** Opening DATA SUPPLIED block **
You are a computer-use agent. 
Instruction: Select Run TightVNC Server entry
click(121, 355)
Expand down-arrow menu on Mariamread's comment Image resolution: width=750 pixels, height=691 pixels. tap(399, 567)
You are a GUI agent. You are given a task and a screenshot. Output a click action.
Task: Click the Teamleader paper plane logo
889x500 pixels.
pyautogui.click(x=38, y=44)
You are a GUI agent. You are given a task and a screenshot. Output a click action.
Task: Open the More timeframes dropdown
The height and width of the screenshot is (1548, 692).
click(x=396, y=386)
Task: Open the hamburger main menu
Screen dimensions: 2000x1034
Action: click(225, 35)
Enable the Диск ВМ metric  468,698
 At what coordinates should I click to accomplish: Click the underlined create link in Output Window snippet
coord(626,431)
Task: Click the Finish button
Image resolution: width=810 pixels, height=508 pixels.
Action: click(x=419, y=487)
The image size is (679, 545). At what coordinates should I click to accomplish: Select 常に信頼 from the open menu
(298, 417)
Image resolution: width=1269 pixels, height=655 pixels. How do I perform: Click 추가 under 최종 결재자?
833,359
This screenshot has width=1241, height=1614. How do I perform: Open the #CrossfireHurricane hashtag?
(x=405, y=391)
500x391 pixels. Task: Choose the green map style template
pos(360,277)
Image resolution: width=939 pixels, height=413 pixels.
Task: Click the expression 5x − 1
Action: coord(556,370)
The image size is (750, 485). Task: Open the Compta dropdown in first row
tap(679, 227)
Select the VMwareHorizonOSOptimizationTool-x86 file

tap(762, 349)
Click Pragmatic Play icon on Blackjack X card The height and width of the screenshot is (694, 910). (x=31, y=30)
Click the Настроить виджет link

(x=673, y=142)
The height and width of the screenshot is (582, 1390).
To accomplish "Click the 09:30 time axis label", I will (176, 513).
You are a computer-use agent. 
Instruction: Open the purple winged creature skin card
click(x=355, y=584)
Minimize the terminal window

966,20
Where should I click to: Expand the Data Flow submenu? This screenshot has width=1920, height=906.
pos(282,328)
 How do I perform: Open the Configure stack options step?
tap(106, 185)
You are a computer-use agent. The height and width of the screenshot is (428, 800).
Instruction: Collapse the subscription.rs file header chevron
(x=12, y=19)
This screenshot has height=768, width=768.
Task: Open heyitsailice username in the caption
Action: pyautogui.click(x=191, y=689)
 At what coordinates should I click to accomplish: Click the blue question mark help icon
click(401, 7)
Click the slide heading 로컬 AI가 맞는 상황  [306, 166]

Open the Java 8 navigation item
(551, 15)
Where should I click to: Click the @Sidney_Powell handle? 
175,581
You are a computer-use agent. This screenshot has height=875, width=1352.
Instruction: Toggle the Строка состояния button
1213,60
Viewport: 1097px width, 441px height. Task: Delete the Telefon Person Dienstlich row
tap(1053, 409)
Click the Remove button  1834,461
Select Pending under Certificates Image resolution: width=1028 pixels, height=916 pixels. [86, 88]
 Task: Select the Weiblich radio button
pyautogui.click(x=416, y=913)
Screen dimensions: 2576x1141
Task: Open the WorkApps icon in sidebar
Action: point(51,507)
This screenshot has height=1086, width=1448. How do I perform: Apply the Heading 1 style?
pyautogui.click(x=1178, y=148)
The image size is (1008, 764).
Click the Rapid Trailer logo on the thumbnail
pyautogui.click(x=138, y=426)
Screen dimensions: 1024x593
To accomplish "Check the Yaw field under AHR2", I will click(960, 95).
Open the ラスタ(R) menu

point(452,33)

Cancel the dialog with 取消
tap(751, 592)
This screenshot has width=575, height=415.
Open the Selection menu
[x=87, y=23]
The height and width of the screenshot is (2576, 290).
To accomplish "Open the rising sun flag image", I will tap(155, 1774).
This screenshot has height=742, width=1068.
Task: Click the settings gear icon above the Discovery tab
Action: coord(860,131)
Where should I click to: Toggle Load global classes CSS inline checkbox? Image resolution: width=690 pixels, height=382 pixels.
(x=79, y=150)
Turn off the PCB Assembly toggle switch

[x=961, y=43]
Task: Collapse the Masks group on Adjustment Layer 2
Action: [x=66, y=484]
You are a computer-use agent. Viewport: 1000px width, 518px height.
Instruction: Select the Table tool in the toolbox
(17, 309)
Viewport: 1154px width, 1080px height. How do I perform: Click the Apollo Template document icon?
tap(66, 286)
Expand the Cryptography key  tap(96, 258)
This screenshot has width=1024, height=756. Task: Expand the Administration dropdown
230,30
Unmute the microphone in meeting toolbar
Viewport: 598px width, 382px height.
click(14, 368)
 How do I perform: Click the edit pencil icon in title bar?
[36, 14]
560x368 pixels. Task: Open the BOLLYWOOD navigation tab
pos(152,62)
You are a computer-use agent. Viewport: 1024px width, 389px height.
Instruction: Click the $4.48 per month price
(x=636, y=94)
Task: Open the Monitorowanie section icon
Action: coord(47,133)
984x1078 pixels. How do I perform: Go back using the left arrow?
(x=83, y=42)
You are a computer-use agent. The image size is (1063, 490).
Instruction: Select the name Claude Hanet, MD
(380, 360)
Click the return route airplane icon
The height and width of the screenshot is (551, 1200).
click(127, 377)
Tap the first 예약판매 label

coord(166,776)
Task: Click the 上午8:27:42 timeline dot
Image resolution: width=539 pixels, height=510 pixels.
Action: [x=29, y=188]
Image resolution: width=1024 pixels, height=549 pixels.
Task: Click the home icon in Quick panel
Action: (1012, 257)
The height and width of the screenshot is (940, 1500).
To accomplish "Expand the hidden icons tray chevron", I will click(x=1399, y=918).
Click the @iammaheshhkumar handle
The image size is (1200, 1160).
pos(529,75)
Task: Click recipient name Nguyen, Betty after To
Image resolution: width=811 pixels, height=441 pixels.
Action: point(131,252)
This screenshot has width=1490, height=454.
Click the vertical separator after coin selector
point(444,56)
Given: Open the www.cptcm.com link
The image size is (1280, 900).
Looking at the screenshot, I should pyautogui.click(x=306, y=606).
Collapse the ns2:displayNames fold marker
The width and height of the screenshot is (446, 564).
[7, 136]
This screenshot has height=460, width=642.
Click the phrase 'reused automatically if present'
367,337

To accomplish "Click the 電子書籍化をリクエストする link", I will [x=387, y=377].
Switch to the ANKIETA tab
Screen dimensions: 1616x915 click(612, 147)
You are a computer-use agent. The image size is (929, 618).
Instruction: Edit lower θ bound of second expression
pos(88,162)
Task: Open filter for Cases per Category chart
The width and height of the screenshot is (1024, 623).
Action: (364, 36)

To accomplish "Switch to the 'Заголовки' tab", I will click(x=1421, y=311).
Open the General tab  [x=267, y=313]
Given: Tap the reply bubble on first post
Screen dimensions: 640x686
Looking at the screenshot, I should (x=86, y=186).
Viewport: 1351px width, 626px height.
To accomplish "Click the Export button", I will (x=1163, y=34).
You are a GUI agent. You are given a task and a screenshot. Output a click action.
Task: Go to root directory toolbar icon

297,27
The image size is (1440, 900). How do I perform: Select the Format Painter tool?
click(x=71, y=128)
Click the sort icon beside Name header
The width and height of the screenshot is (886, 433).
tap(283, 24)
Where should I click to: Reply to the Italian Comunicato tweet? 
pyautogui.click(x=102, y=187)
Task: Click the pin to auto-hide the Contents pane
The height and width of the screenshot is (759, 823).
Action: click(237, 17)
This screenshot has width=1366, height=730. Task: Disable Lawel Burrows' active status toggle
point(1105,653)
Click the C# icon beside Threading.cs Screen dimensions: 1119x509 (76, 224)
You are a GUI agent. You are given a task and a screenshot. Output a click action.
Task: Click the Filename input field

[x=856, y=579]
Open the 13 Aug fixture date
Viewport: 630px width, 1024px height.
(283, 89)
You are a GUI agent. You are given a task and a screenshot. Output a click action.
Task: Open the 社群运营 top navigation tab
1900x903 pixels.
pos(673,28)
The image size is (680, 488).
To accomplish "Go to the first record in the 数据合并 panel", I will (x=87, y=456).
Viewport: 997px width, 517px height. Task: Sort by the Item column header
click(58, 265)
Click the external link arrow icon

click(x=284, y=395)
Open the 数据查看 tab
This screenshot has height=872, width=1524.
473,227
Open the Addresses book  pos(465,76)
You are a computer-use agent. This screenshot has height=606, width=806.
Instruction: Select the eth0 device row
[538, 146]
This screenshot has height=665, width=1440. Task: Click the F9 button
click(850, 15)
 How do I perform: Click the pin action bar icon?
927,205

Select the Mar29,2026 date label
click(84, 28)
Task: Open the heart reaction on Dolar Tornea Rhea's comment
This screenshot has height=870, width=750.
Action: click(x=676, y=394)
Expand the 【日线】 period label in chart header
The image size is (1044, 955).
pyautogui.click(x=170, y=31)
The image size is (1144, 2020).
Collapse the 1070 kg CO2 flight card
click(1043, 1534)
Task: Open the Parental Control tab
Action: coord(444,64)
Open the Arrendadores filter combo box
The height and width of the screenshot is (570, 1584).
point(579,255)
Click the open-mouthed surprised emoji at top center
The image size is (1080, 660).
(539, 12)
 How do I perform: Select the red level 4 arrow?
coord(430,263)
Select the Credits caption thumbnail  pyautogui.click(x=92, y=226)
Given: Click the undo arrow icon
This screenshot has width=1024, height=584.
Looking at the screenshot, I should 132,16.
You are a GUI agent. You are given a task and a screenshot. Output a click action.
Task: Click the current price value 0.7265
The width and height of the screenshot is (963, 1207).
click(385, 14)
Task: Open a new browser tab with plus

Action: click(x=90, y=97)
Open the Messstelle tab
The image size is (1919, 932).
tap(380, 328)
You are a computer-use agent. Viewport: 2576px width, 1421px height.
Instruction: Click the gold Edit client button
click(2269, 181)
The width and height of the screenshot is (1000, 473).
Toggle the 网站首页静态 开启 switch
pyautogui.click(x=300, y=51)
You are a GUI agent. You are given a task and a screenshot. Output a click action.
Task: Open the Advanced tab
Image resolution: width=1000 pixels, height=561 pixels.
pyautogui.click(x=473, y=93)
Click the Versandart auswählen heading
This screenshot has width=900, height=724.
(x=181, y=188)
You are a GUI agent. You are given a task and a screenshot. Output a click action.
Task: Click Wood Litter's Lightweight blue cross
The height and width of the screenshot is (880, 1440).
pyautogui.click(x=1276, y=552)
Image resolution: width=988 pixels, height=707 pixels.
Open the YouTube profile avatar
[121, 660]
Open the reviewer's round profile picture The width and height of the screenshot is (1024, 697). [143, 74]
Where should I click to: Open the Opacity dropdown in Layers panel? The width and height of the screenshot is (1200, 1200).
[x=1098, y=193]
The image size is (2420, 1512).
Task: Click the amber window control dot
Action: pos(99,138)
** Closing DATA SUPPLIED block **
Only the lines above from the one with "Instruction: Click the $4.48 per month price" through the one with "Given: Open the www.cptcm.com link" should be duplicated, character for character.

Instruction: Click the $4.48 per month price
(x=636, y=94)
Task: Open the Monitorowanie section icon
Action: coord(47,133)
984x1078 pixels. How do I perform: Go back using the left arrow?
(x=83, y=42)
You are a computer-use agent. The image size is (1063, 490).
Instruction: Select the name Claude Hanet, MD
(380, 360)
Click the return route airplane icon
The height and width of the screenshot is (551, 1200).
click(127, 377)
Tap the first 예약판매 label

coord(166,776)
Task: Click the 上午8:27:42 timeline dot
Image resolution: width=539 pixels, height=510 pixels.
Action: [x=29, y=188]
Image resolution: width=1024 pixels, height=549 pixels.
Task: Click the home icon in Quick panel
Action: (1012, 257)
The height and width of the screenshot is (940, 1500).
To accomplish "Expand the hidden icons tray chevron", I will click(x=1399, y=918).
Click the @iammaheshhkumar handle
The image size is (1200, 1160).
pos(529,75)
Task: Click recipient name Nguyen, Betty after To
Image resolution: width=811 pixels, height=441 pixels.
Action: point(131,252)
This screenshot has width=1490, height=454.
Click the vertical separator after coin selector
point(444,56)
Given: Open the www.cptcm.com link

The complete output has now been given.